Soncent

Soncent

quarta-feira, 2 de setembro de 2015

Bebi-te


 
Bebi-te. Bebi-te até a última gota e lambi o copo e deixei-o sobre a minha boca para que escorresse ainda sobre a minha língua, tão sedenta de ti. Bebi-te. Engoli o que havia de beber, engoli com ânsia e gula. E depois, mijei-te. Já sabes que também dei a descarga e te foste num redemoinho pela loiça branca.

segunda-feira, 31 de agosto de 2015

As lágrimas saltam


Nesta segunda molhada
As lágrimas saltam
Dos olhos aos óculos,

E salgam os sulcos
Do rosto triste

 
Lá fora chove
E o cinzento condiz
Com os ânimos de quem perdeu
Tão jovem, o Dénis.

 
Que veio para tão pouco tempo
Estar entre nós
E ninguém nos disse.  

quinta-feira, 20 de agosto de 2015

Matar o PT


Às vezes há que matar o português. Para escreveres tal como ouves. Tal como te dita o grilo falante, tens que matar o português, dar-lhe com um pau na cabeça. Mata-o, afoga-o. Escreve o que queres, como queres.

Abandono


 
Votar-me-ei ao abandono dos teus lábios, suaves, nunca apaixonados.
Votar-me-ei ao abandono dos teus braços, cálidos, nunca quentes, ainda que válidos como aliados.
Votar-me-ei enfim aos teus sorrisos nunca rasgados, réus dos meus julgamentos nunca sábios.

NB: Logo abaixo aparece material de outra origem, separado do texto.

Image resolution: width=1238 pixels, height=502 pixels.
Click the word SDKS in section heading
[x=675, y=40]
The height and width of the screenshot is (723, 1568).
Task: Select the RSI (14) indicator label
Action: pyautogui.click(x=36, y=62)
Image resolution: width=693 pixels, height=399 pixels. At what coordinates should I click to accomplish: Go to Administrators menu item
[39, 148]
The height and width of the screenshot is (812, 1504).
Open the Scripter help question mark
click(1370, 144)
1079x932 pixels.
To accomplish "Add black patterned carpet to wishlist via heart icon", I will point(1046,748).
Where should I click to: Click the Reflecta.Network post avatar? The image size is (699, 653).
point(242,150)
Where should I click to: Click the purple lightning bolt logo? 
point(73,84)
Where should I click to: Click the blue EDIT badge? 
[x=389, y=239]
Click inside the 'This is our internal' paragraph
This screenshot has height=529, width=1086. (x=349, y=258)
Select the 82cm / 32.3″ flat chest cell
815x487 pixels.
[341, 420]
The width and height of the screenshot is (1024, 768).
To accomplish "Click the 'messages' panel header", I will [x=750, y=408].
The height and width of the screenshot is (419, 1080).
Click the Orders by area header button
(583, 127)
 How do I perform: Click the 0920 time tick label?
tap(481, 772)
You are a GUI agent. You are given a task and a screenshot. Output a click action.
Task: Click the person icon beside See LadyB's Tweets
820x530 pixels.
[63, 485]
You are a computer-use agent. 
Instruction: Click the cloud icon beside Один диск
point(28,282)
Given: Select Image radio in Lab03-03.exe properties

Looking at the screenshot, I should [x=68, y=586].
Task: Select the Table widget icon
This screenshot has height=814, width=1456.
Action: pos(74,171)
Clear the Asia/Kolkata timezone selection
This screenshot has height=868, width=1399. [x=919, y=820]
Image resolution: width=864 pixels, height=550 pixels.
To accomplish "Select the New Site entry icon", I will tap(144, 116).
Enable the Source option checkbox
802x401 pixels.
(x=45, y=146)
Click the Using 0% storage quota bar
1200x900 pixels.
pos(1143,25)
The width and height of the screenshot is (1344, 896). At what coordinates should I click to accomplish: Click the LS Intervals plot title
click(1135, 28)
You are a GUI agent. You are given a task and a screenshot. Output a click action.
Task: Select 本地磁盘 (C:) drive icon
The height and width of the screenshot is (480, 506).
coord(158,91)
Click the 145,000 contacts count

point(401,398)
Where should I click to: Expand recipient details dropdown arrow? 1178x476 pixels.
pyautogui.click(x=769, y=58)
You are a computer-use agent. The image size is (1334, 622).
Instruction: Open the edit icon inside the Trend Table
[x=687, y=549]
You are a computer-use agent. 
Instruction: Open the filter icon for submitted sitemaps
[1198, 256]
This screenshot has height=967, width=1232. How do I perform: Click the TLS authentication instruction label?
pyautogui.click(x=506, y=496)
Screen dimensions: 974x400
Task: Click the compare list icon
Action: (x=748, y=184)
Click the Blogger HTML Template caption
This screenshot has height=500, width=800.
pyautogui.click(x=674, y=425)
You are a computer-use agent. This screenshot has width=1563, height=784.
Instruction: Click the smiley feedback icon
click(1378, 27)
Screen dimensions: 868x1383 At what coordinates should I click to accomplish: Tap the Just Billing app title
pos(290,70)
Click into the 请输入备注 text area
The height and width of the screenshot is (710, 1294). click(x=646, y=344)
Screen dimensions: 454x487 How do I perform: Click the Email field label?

Apresentação do livro Fantasmas e Fantasias do Brumário

 
 
 
 


Aqui há umas semanas, fui uma dos coapresentadores, na Assomada. Como sempre, falei pouco. Ufa, ainda bem, porque dos outros não se pode dizer a mesma coisa, à exceção do Arménio, que não falou de todo.
Foi assim:

 “Pois é, madame, este é o leite de cobra mais fresco que encontrará no mercado.” Cito de cabeça.

 Foi este o “poema” que Arménio Vieira enviou para a coletânea de poesia chamada Destino di Bai que reuniu, em 2009, poesia inédita de Cabo Verde. Eu já não sei que poemas publiquei nesse livro; mas desta frase do Arménio não me esqueci, por ser tão curta e ao mesmo tempo, tão plena de humor, de audácia, por ser tão inesperada num livro de poesia. Ora, extrapolem, multipliquem, elaborem.

sexta-feira, 24 de julho de 2015

Apagam-se as luzes


Apagam-se, uma a uma,
as luzes que nos alumiavam.
Vai descendo, devagar,
a bandeira,
pelo seu mastro menos reto.
 
 Antes que a última luz morra,
vemos por terra, a bandeira.

Morre o homem, fica a obra

Perdemos o Poeta Corsino Fortes. Ficamos com a sua memória gloriosa, de um homem garboso e elegante, com uma forma de ser tão agradável, tão educada, dono de uma pena brilhante. Brilhante!